#### What to produce
Write out the data again word for word, starting with the line that contains "This screenshot has width=915, height=441." and going on through the line that contains "click(1082, 204)". Leave the pictures out.

#### Available records
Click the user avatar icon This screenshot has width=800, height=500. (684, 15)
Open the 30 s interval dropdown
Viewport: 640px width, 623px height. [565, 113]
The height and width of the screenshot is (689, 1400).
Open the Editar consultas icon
--
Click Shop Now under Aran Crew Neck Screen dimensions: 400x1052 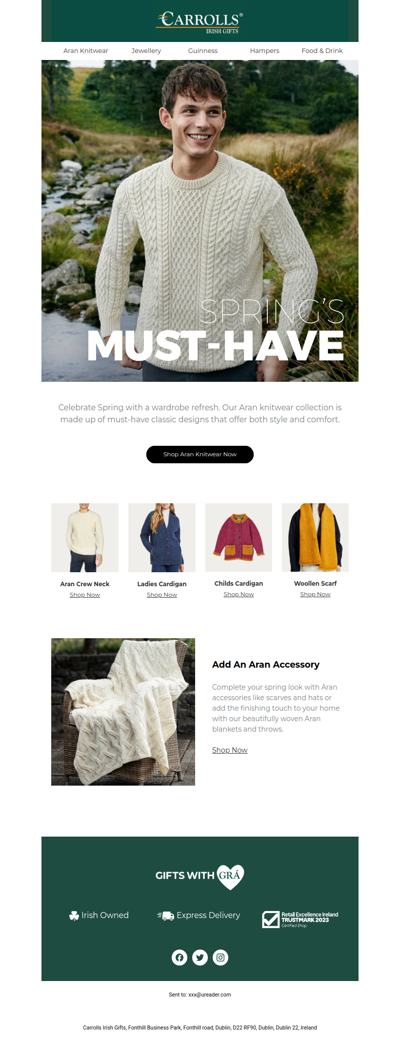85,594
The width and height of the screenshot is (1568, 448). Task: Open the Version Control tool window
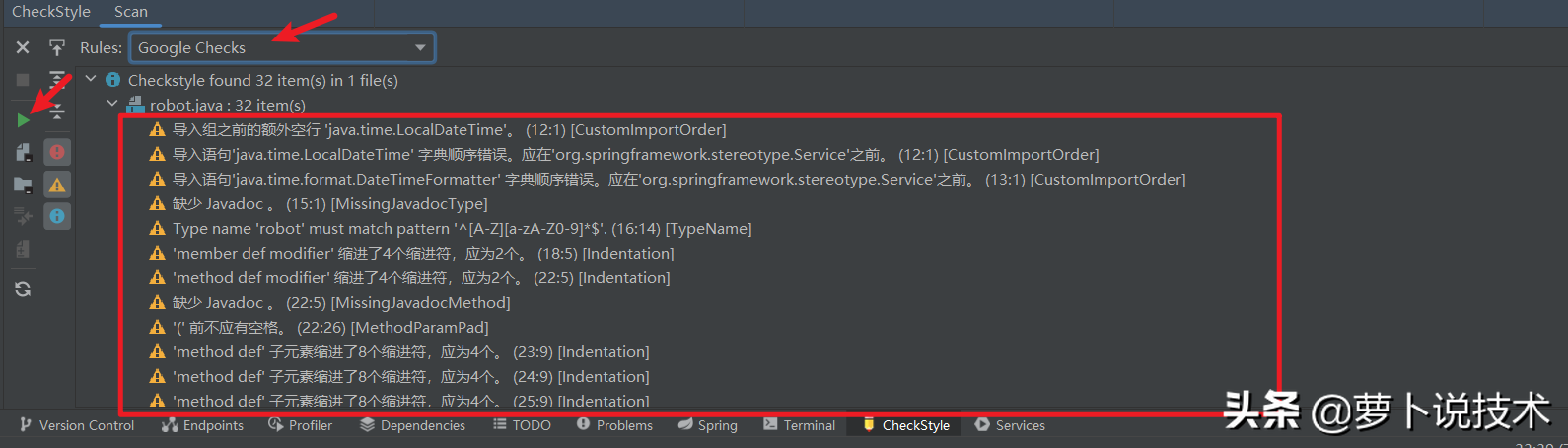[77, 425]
* * *
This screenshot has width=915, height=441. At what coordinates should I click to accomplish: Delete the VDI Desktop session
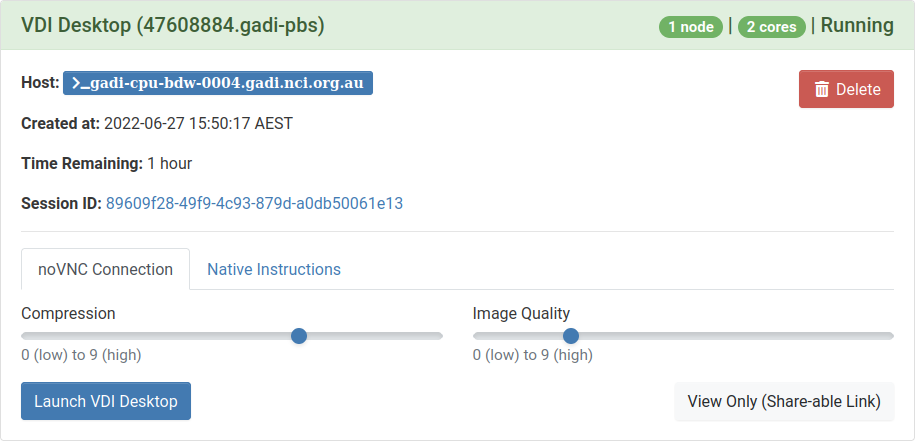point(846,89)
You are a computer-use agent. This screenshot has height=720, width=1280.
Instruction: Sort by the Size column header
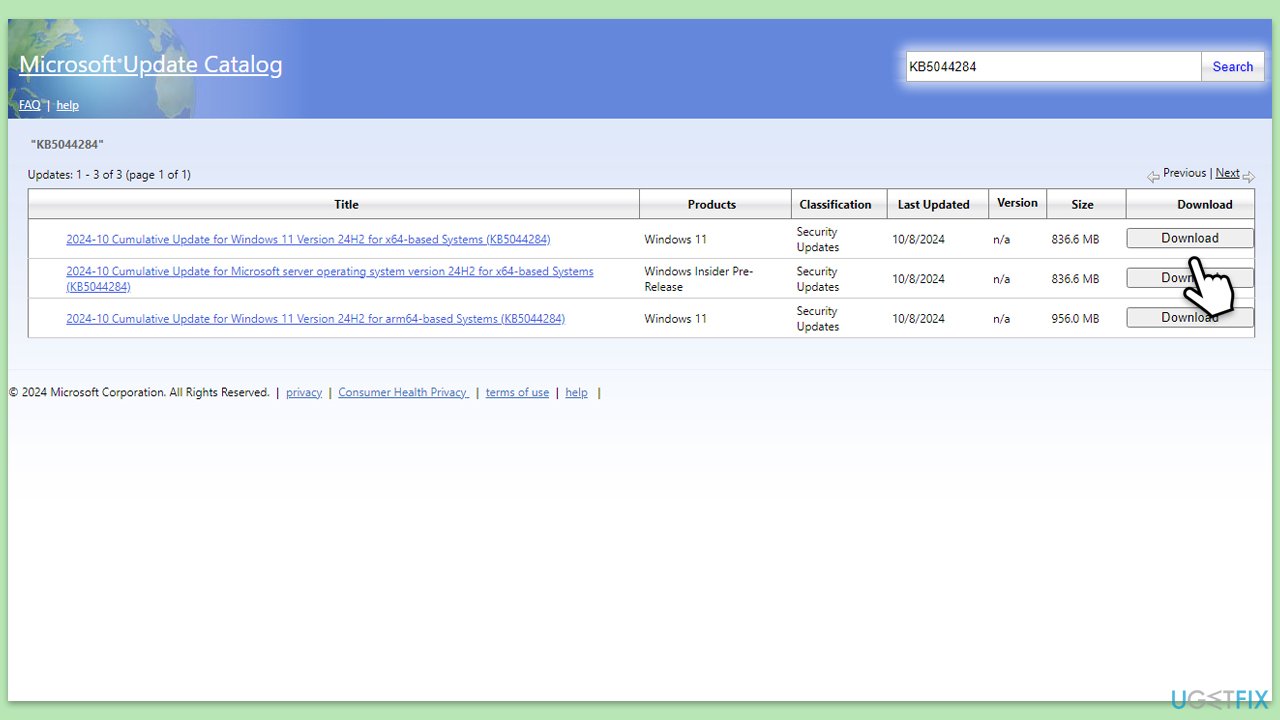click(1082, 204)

#### Answer for the task
This screenshot has width=915, height=441. At what coordinates should I click to accomplish: Delete the VDI Desktop session
point(846,89)
You are a computer-use agent. This screenshot has height=720, width=1280.
Instruction: Sort by the Size column header
click(1082, 204)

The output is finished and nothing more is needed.